封建帝王大兴文字狱,既与封建帝王的本性有关,也与语言文字的本质有关。语言是人类最重要的交际的工具,也是思维的工具,文字则是记录语言的工具。封建帝王出于一己之私,当然要用尽一切办法保护他的“家天下”,甚至梦想传之万代,一旦语言文字传播的思想影响到封建专制的统治,哪怕仅仅是怀疑,那些独掌生杀予夺大权的封建帝王当然要为维护其统治而大开杀戒了。这就是“文字狱”在中国一再大行其道的根本原因。只有到了彻底铲除封建专制的土壤,肃清封建专制的余毒那天,文字狱的阴魂才会散尽。

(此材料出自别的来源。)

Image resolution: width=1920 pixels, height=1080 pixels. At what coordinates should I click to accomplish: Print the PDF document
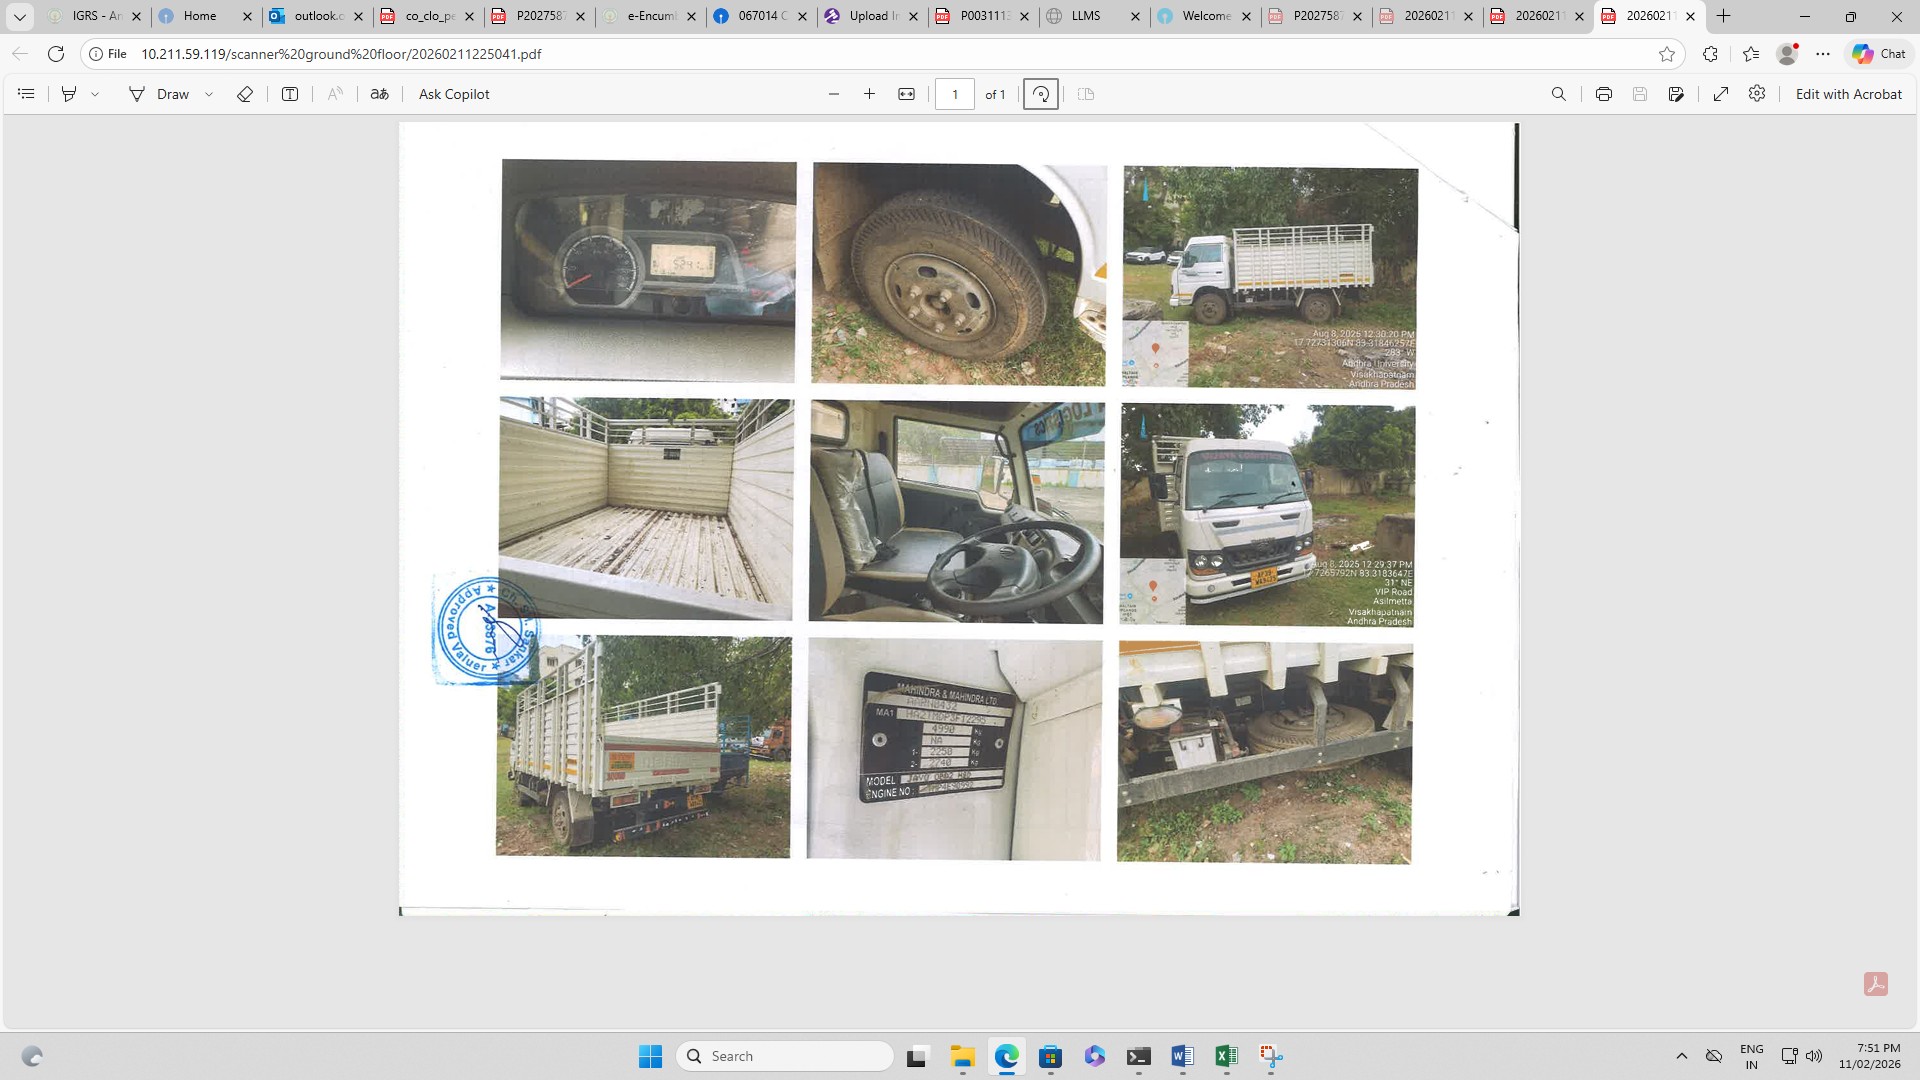[1604, 94]
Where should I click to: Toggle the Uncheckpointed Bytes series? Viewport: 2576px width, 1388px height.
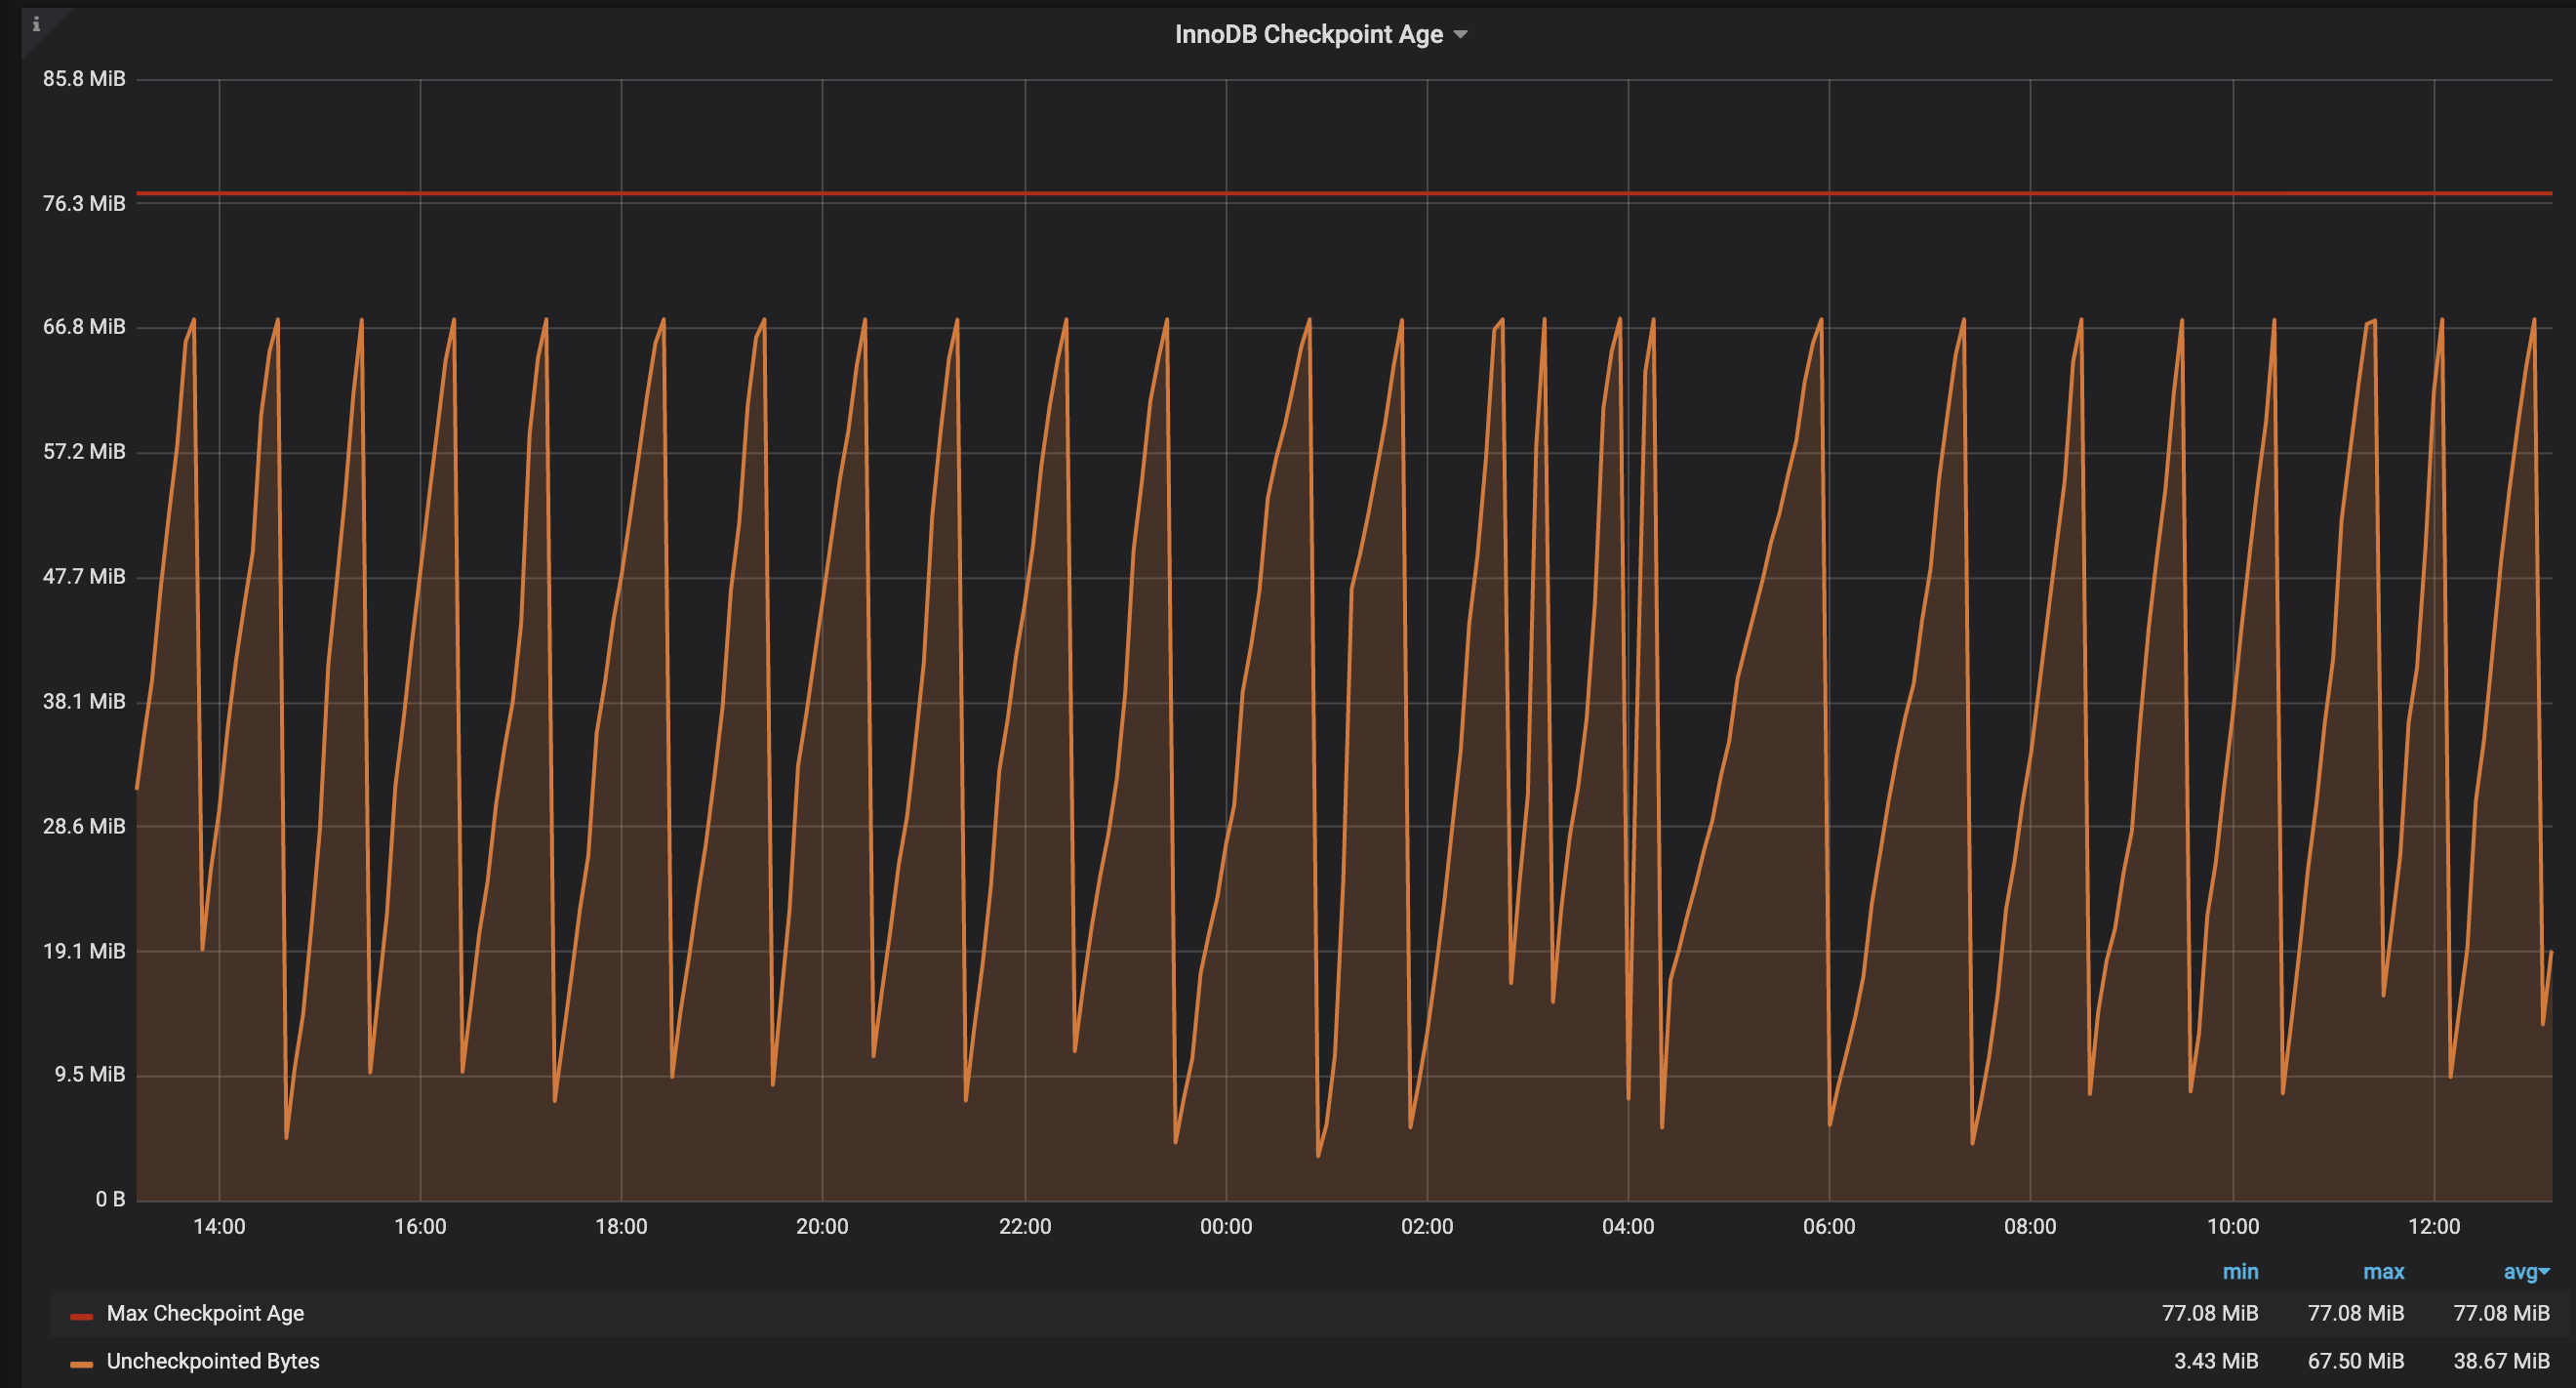213,1362
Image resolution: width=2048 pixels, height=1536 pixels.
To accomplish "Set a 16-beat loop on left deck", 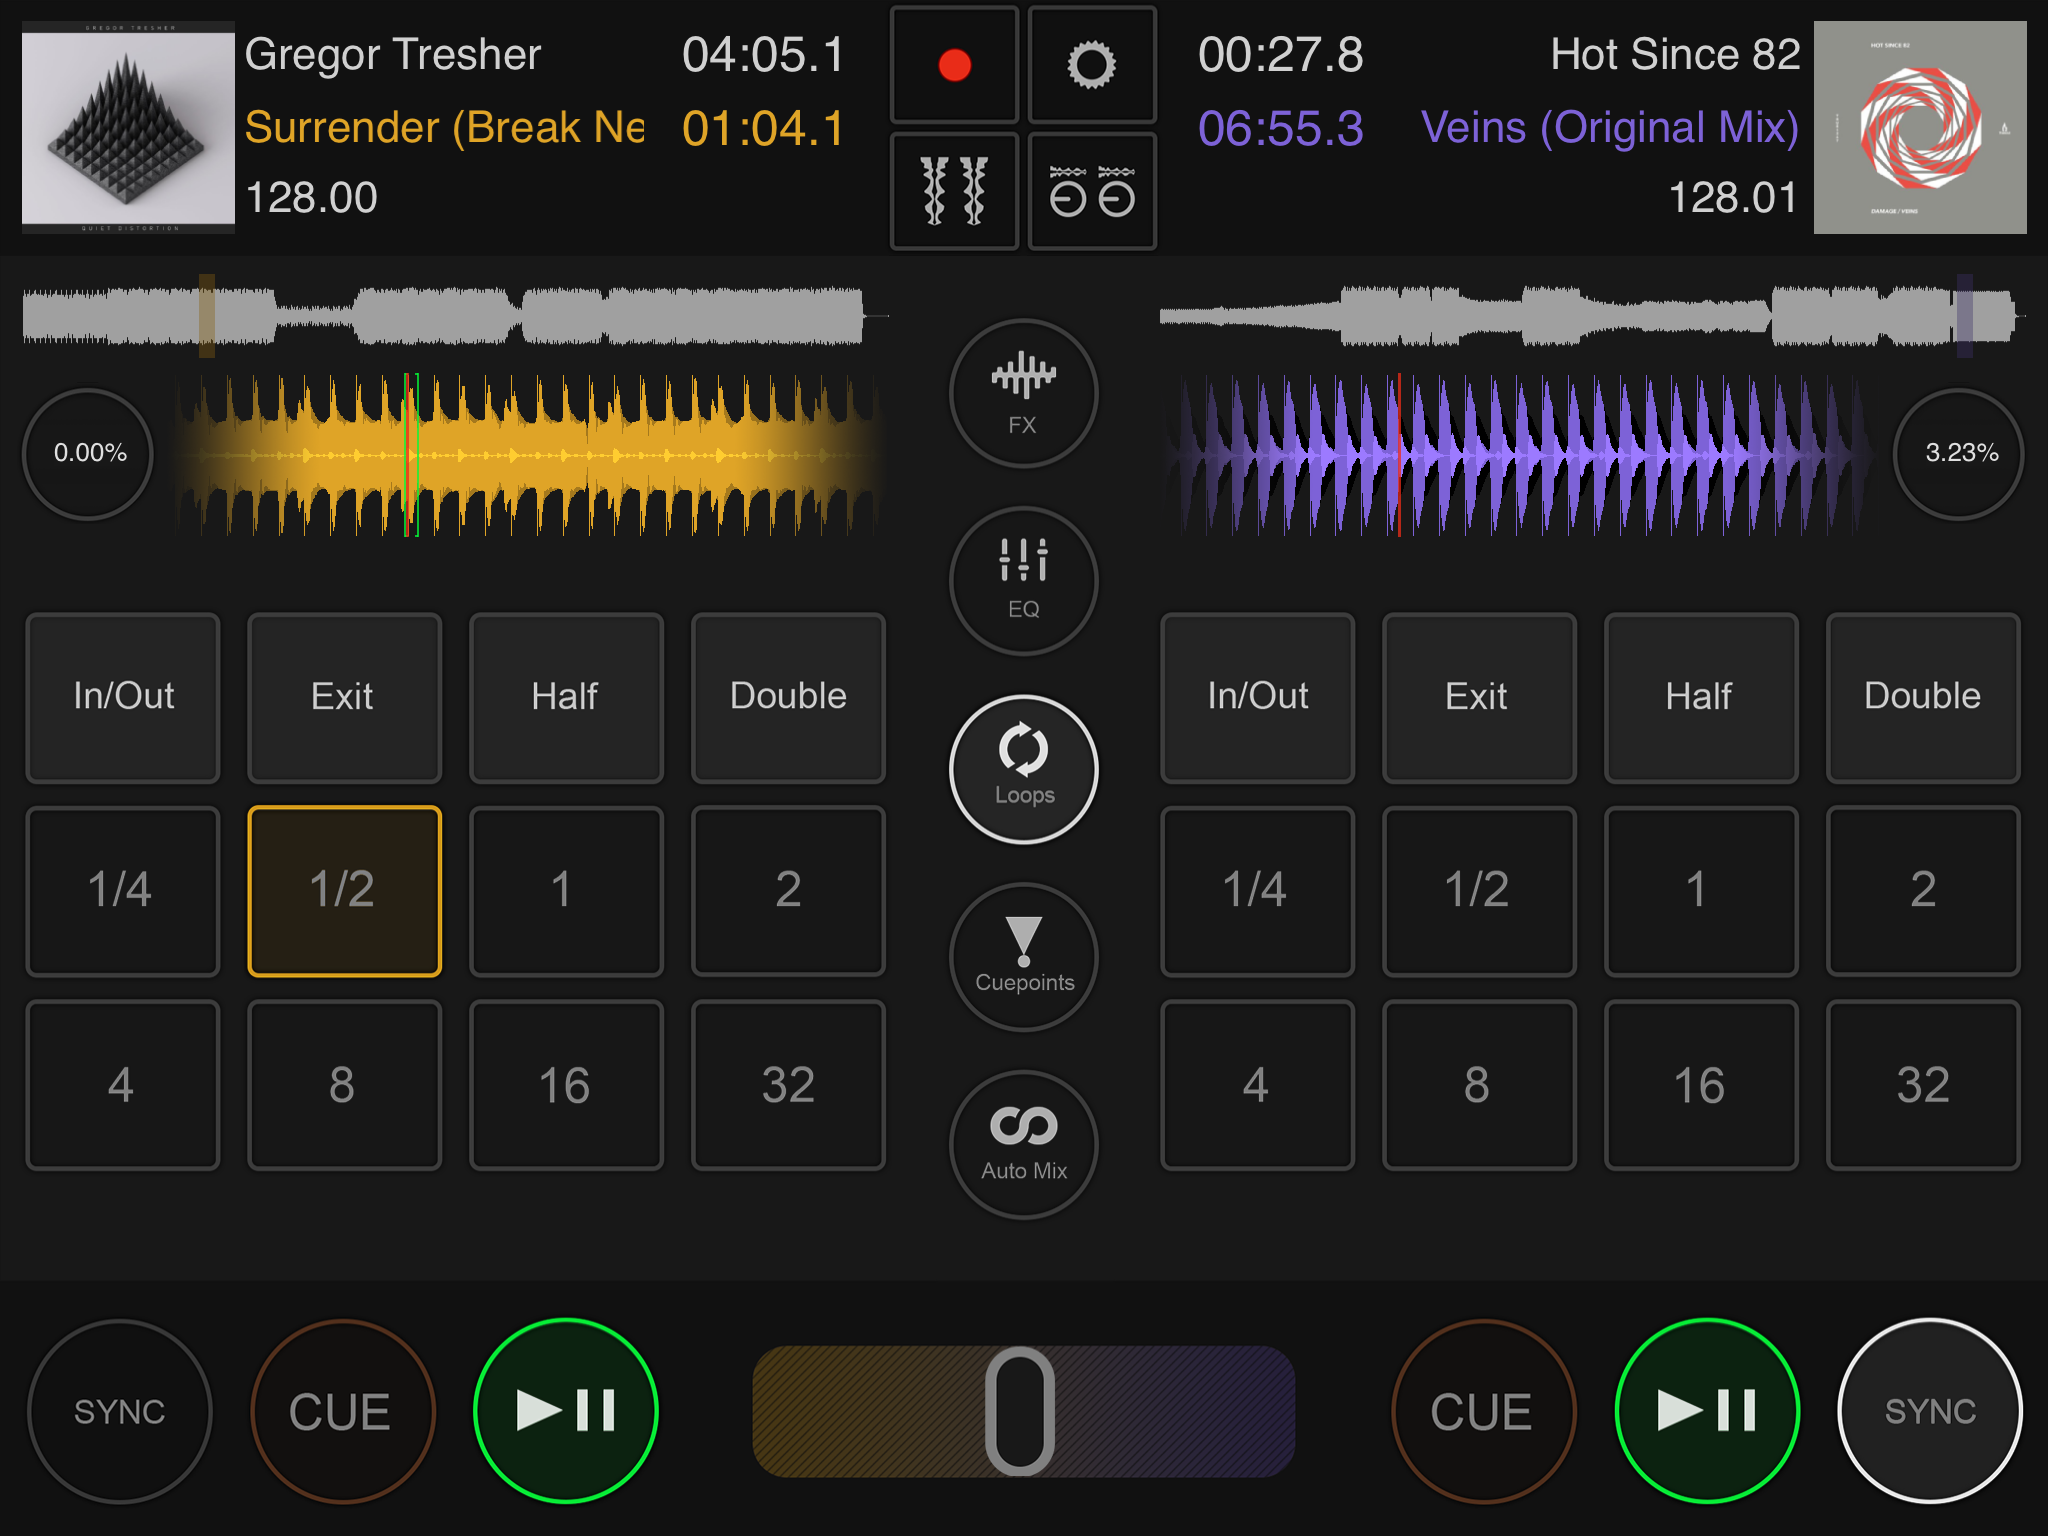I will (566, 1085).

近些年来,中国的影视界掀起了一股百般美化历代封建帝王的狂潮。某些人用尽办法为专制帝王涂脂抹粉,大唱赞歌。出现在屏幕上的皇帝老儿要么是雄才大略、护国安邦的盖世英雄,要么是体察民情、温文儒雅的爱民天子,剧作者甚至恨不得让他们“再活五百年”。那个以残暴和愚民闻名于世的秦始皇也成了一统江山为黎民的“英雄”。说实话,真担心这样的东西看多了,如今的中国人会误以为那些“大帝”真是太好了,那种“山呼万岁”的时代真是太好了,生活在那个时代真是太有福了!
那将是多么可怕的悲剧!
那些在民主革命中抛头颅、洒热血的英灵将在九泉之下悲泣!
附录资料
[阅读欣赏]
●君子之为文学、出言谈也,非将勤劳其喉舌而利其唇吻也,实将欲为其国家、邑里、万民、刑政者也。(《墨子·非命下》)
[评介:墨子是个品德高尚、心地善良的人。他主张“兼爱”(广泛地爱护人),宣传“非攻”(反对非正义的战争)。他对文章言谈也提出了很高的要求,动笔开口要有利于国家、地方、人民和行政管理。这种要求别人未必能做得到,但对他来说却是其心可鉴。]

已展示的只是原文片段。